Preliminary Results Using Galvanic Vestibular Reduction as a Non-Pharmaceutical Tool for Motion Sickness Mitigation

Introduction: Alterations in vestibular sensory processing following G-transitions lead to motion sickness and spatial disorientation upon return to Earth’s gravity. The use of non-pharmaceutical mitigation for motion sickness has several potential advantages over drug treatment options. The purpose of this study was to validate a non-pharmaceutical tool using galvanic vestibular reduction (GVR) to mitigate G-transitional induced motion sickness and spatial disorientation.

Methods: Using a repeated measures counter-balanced design, motion sickness and perception are obtained during Coriolis cross-coupling stimuli on a rotating chair across three GVR treatment interventions: throughout stimulus testing (prevention), following symptom onset (rescue), and placebo control. Subjects perform up to 10 sets of pitch head movements during constant rotation. For each set, head movement is cued every 10 seconds, alternating between pitch forward (chin resting to chest) and pitch backward (head upright) for a total of 7 forward and backward movements. During each head movement, subjects are asked to use a joystick to record the magnitude of their perceived rotation along all three axes. During the 2-minute pause between sets, motion sickness symptom scoring was obtained using the Pensacola Diagnostic Index and subject discomfort (0-20) ratings. Performance on a sensorimotor and cognitive test battery is measured during a fourth session to map changes in GVR level with functional performance.

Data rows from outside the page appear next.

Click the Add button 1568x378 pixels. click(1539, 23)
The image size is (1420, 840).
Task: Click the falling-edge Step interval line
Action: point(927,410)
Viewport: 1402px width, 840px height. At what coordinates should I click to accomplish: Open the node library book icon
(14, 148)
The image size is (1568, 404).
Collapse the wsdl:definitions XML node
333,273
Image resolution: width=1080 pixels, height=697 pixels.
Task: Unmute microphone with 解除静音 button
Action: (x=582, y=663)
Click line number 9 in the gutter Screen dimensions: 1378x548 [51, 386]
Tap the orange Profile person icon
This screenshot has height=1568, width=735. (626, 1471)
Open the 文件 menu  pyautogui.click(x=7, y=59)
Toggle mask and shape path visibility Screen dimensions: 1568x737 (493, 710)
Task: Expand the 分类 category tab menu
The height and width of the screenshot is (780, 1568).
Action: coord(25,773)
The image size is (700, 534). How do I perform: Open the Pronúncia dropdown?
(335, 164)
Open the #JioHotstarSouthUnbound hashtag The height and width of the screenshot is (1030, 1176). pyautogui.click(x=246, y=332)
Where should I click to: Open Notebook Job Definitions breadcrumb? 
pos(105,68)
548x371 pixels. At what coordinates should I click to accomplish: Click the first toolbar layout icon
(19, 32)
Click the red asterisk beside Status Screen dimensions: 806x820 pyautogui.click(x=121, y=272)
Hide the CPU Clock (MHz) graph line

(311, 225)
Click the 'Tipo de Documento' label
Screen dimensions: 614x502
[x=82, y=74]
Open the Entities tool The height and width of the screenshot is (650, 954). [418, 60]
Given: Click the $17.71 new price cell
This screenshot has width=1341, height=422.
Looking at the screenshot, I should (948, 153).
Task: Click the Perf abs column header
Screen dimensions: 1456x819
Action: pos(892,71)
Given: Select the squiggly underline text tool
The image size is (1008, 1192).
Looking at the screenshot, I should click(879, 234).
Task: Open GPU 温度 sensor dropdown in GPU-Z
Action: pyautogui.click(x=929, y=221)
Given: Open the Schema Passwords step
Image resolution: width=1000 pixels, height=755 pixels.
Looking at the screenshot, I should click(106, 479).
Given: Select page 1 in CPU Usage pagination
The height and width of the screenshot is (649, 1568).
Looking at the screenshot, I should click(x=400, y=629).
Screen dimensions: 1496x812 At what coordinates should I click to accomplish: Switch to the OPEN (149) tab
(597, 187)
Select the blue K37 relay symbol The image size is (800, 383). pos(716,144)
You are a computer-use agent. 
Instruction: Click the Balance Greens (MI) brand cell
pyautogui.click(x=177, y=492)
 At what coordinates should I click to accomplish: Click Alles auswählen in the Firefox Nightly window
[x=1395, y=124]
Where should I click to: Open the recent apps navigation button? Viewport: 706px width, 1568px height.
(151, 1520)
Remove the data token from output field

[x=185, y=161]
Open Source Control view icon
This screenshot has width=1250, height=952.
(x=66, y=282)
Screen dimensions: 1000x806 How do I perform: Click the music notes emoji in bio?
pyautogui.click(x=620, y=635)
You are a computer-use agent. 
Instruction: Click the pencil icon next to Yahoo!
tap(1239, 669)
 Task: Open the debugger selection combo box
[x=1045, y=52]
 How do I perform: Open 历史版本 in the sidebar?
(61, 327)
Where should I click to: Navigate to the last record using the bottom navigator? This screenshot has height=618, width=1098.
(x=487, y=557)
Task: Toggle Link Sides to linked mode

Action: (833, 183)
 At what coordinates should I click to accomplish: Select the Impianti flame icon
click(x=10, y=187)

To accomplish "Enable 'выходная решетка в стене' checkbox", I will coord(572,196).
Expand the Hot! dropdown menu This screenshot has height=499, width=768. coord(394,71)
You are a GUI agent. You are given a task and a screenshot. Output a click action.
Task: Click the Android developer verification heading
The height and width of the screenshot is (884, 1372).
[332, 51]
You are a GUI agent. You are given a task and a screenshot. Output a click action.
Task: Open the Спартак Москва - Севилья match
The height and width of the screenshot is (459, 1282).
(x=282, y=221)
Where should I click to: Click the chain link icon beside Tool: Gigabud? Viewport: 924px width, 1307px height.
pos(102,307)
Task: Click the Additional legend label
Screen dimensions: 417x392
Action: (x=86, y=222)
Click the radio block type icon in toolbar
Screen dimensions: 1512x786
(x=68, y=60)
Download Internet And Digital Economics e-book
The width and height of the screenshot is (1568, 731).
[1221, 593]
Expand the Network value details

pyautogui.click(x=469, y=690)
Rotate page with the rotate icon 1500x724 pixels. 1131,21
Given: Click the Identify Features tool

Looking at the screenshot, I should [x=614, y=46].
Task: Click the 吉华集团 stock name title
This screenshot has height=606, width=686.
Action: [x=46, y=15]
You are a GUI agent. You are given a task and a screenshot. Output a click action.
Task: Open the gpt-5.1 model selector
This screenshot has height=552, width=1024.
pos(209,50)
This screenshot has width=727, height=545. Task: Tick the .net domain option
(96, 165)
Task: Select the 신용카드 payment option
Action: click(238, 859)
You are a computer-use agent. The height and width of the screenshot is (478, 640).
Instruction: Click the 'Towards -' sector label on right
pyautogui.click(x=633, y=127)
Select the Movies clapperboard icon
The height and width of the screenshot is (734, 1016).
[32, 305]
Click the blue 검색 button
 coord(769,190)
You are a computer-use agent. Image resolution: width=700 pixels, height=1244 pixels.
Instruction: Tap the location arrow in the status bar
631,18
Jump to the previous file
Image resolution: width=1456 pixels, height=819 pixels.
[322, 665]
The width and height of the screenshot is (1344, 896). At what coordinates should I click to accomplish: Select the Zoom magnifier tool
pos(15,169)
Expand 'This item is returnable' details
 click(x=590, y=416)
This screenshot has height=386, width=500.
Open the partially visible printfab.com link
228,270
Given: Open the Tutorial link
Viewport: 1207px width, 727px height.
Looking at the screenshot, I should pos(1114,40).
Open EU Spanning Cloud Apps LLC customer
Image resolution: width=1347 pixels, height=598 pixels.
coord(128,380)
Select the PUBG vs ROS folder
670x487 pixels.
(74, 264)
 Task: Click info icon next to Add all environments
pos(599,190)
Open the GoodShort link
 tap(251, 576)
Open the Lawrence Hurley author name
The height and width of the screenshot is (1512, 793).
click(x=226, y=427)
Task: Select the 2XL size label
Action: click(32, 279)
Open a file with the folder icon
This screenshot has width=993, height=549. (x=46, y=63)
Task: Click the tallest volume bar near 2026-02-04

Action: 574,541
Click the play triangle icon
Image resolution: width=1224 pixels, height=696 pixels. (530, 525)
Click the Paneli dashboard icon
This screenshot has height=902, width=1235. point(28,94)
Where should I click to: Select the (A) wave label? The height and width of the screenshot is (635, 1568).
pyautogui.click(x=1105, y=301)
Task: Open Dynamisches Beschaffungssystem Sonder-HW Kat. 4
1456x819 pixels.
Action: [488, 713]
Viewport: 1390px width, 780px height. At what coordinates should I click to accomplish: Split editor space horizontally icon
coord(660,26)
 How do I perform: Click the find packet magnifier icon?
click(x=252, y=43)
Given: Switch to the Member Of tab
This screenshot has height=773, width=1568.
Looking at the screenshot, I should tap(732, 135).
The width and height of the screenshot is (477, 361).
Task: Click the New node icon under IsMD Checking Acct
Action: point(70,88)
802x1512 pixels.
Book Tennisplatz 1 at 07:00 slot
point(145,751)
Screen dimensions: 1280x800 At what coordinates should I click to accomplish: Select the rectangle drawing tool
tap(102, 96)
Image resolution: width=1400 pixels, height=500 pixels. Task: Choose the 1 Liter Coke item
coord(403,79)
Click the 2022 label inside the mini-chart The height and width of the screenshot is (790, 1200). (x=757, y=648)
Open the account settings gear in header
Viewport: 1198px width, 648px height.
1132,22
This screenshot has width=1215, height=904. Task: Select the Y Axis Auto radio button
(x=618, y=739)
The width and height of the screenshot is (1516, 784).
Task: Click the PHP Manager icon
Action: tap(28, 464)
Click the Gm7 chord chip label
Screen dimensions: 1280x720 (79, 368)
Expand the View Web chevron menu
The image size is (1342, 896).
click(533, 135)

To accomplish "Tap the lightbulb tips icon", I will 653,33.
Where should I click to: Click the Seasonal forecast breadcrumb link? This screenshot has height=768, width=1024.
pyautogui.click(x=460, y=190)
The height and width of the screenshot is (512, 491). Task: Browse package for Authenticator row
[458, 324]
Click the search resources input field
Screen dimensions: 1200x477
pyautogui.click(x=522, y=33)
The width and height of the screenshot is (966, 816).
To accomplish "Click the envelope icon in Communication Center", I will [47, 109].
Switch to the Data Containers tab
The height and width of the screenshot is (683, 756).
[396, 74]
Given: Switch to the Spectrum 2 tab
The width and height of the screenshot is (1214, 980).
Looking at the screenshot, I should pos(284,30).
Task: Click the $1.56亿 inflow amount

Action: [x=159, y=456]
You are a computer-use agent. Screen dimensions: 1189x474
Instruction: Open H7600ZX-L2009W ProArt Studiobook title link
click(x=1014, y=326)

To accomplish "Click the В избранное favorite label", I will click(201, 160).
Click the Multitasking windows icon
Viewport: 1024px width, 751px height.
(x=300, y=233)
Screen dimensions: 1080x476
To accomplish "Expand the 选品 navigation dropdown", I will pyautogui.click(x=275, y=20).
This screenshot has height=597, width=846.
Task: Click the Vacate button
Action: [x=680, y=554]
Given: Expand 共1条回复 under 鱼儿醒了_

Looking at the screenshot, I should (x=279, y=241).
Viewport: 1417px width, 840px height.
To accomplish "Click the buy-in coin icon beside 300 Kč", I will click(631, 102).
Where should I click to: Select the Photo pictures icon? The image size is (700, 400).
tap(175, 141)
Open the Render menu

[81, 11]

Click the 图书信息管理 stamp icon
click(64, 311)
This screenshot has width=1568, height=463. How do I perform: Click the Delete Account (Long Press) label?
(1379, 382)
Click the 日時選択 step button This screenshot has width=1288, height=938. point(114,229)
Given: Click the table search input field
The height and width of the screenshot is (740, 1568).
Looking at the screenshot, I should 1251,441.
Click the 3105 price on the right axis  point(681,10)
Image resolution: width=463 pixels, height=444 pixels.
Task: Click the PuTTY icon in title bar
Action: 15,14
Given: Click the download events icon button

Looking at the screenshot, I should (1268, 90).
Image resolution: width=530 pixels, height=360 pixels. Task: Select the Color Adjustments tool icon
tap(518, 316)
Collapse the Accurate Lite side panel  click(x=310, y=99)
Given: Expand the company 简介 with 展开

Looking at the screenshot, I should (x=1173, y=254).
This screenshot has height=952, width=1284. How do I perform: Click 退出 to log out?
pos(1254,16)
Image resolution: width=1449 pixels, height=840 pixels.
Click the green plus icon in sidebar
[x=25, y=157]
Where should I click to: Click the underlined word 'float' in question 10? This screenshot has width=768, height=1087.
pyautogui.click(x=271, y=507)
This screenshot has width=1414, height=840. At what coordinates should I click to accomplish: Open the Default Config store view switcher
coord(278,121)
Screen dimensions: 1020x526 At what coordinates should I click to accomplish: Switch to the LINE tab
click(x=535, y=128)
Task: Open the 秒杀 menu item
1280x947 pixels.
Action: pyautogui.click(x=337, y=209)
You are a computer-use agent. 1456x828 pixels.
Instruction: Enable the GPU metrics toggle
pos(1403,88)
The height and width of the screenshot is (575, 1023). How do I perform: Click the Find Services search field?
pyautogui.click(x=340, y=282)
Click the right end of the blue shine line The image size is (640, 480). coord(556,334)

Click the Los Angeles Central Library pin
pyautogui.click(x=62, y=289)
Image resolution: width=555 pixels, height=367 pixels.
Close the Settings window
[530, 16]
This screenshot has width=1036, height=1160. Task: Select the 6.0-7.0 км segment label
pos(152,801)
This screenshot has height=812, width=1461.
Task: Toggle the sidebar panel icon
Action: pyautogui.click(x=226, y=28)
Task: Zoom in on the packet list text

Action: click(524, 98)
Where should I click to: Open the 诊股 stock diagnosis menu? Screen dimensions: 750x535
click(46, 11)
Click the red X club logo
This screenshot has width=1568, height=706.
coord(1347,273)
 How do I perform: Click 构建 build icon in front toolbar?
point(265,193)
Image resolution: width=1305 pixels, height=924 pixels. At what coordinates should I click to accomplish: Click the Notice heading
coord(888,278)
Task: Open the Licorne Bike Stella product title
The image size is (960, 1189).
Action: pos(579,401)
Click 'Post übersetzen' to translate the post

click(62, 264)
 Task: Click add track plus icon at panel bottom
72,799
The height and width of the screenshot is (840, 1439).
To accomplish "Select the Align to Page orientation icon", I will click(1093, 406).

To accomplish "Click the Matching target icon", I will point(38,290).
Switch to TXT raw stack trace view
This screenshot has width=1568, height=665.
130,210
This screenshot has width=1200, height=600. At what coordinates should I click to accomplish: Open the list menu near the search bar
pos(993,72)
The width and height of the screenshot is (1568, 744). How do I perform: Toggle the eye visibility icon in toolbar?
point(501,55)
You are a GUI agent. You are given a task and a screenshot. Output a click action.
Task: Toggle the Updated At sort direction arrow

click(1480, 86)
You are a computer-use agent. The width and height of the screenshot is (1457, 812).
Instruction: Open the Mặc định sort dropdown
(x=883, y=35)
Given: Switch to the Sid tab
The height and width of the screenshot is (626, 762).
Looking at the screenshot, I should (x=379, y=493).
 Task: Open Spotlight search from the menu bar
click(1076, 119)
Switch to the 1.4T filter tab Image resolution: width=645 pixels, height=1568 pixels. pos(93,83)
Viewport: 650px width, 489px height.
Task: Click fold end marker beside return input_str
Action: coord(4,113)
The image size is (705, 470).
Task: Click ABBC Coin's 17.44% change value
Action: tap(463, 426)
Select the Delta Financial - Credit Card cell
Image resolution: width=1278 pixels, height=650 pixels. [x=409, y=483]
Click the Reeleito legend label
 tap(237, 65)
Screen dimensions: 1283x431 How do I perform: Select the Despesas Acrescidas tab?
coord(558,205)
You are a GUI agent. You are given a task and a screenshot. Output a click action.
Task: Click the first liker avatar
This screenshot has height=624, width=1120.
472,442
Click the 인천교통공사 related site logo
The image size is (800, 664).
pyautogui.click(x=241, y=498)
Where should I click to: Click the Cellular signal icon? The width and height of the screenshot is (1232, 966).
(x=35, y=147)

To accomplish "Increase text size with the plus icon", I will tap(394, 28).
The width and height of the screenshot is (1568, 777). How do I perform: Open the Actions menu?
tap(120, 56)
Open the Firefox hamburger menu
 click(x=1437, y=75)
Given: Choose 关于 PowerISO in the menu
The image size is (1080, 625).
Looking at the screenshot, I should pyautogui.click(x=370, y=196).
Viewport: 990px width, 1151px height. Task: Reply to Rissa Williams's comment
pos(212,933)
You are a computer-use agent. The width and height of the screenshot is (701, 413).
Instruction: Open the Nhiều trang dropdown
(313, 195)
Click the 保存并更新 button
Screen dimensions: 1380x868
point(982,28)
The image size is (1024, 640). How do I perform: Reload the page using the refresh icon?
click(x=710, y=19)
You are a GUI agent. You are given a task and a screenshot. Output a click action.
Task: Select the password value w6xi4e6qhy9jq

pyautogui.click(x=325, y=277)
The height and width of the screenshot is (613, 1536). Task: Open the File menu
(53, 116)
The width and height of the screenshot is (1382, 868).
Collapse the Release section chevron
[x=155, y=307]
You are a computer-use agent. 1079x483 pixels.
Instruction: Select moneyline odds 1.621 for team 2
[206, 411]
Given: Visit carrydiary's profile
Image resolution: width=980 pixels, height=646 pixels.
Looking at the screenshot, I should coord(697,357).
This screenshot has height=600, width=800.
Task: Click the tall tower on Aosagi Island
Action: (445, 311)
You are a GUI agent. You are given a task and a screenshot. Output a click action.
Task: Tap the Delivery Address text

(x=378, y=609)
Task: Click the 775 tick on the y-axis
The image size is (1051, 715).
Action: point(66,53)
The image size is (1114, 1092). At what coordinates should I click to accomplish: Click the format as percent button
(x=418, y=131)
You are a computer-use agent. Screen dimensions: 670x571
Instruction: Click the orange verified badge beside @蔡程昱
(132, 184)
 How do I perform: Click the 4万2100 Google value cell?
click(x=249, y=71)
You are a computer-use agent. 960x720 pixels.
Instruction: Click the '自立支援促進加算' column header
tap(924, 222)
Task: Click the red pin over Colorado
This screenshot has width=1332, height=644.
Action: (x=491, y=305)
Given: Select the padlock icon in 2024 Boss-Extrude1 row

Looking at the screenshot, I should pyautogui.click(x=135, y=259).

Results: Fifteen of 30 subjects have completed testing to date. Preliminary findings suggest GVR may be more effective in reducing symptoms in subjects who self-report less susceptibility on a pre-test motion sickness susceptibility questionnaire. Based on the joystick measures, GVR significantly reduces both the magnitude (mean 22% - 34%) and duration (mean 42% - 49%) of perceived roll and pitch sensation with head movements during constant rotation. It is important to note that comparable levels of GVR (up to 2.5mA) does not impair performance on a functional test battery including mobility and balance tasks.

Discussion: Our preliminary findings suggest GVR may be useful in reducing disorienting roll and pitch illusions associated with Coriolis cross-coupling stimuli. While transfer to post-flight treatment will need to be validated, the potential advantages of our non-pharmaceutical countermeasure approach would be to provide rapid therapeutic effect while allowing continuous titration of GVR amplitude during recovery to maintain operational performance.